begin DOCUMENT

10 Responses to ‘Lack of trust’ sees arts venue selling just 26% of tickets

  1. Sometime earlier I said that the Fairfield semi-refurbishment was Croydon’s HS2.

    Now it looks like the cost is going to rival HS2’s and so will the eventual date for the properly completed project …if it ever arrives.

    Both are championed by politicians more in love with the sound of their own voices than the uncomfortable facts of reality.

  2. Ann Morton says:

    Colm LACEY (Mis)Management Director of Brick by Brick and the Fairfield refurbishment and car park (FAILURE).

    Jo Negrini CEO Croydon Council appointed the above LACEY to run Brick by Brick (FAILURE).

    Sean (Not-Fit)simons paid £41,798.04 yearly in Loyalty Bonus by Tony Newman (FAILURE).

    So many Fails should surely lead to a Government inquiry.

  3. Charlotte Davies says:

    We need a meeting between a group of community leaders and the management. There are plenty of people in Croydon who know how to get everyone in and create a buzzing space that is not so hostile and sterile.

  4. Failure was nailed on from the start….run by incompetent Labour Party folks driven by ideology…no parking…boring middle of the road events…I’d have bet my house on overruns and dreadful occupancy rates.

end DOCUMENT
begin MATERIAL PROVIDED

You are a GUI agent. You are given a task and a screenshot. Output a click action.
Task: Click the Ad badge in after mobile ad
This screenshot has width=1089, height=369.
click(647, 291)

end MATERIAL PROVIDED

### TASK REQUIREMENTS
According to the header of the comments page, what share of its tickets did the arts venue sell? Nothing in the listing is needed here.

### ANSWER TO THIS TASK
26%